Wisent, rund en paard begrazen samen Kraansvlak
Deze zomer is een familiegroep Schotse hooglanders toegevoegd aan het al door wisenten en konikpaarden begraasde duingebied Kraansvlak, onderdeel van het Nationaal Park Zuid-Kennemerland. ARK Natuurontwikkeling, PWN en Ekogrön onderzoeken hoe deze soorten grote grazers elkaar aanvullen of beconcurreren als het gaat om hun graasgedrag en gebruik van hetzelfde leefgebied. Daarbij is ook de vraag of de wisenten en Schotse hooglanders hun terreingebruik en vraatgedrag aanpassen en hoe hun onderlinge interactie is.
Oorspronkelijk kwamen in West-Europa tienduizenden plant- en diersoorten voor. Die variatie was voor een groot deel te danken aan begrazing door grote planteneters als herten, paarden, wisenten, runderen en hun voorlopers. Deze natuurlijke begrazing droeg bij aan de grote variatie in landschappen: graslanden, ruigtes, struwelen, bossen en alle overgangen daartussen.
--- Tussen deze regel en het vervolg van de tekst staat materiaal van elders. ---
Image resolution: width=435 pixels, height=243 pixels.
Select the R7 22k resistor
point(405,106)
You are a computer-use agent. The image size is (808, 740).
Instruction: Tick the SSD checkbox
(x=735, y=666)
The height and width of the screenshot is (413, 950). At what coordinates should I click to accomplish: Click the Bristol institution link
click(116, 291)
In het Kraansvlak worden de effecten van de verschillende manieren van vraat door meerdere soorten grote grazers onderzocht. In vroeger tijden deelden deze grazers immers ook hun leefgebied, samen met andere herbivoren zoals konijnen en reeën.
Grote grazers samen onderzocht
Met de terugkeer van de drie soorten grote grazers in één leefgebied wordt gewerkt aan een completer ecosysteem in het Kraansvlak. Dit duingebied is het eerste in Europa waar de drie typen grazers in één gezamenlijk gebied voorkomen en waar bovendien het effect van de gezamenlijke begrazing onderzocht wordt. Naast wisenten, konikpaarden en Schotse hooglanders, leven hier ook damherten en reeën. De verschillende grazers zijn elkaar inmiddels al verschillende keren tegengekomen in het gebied. Ook de ervaringen die hierbij worden opgedaan, maken deel uit van de monitoring en het onderzoek. De wisenten vallen onder beheer van ARK, de runderen en paarden worden beheerd door Ekogrön, specialist op begrazingsgebied en partner in het project.
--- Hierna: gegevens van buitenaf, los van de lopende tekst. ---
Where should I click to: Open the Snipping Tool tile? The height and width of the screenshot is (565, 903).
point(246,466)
Sinds de komst van de wisenten in 2007, gevolgd door de koniks in 2009, wordt hun graasgedrag en gebruik in het Kraansvlak intensief gemonitord. Ook het gedrag van Schotse hooglanders in een nabijgelegen duingebied is onderzocht. De vraag is nu of en hoe het gedrag van de al eerder in de terrein aanwezige grazers met de komst van de runderen wordt beïnvloed en of deze hun gedrag aanpassen. Ervaringen die in het Kraansvlak worden opgedaan, zullen ook interessant zijn voor nationale en internationale beheerders. De uitkomst van deze gegevens zullen worden gedeeld.
Begrazing
Duizenden planten- en diersoorten zijn direct of indirect afhankelijk van grote grazers en met de natuurlijke begrazing mee geëvolueerd. Zij hebben zich aangepast aan de begrazingspatronen van de grazers, hun mest, of de grazers zelf (roofdieren, parasieten). Zo hebben ze hun natuurlijke plek in het landschap veroverd. Bij grazers is er meestal sprake van facilitatie: het graasgedrag van de ene soort pakt gunstig uit voor de andere. De ene soort schept omstandigheden die de andere juist nodig heeft. Zo kunnen runderen - die gras met hun tong afrukken - de weg banen voor paarden die korter eiwitrijker gras afbijten. Paarden effenen op hun beurt weer het pad voor andere dieren.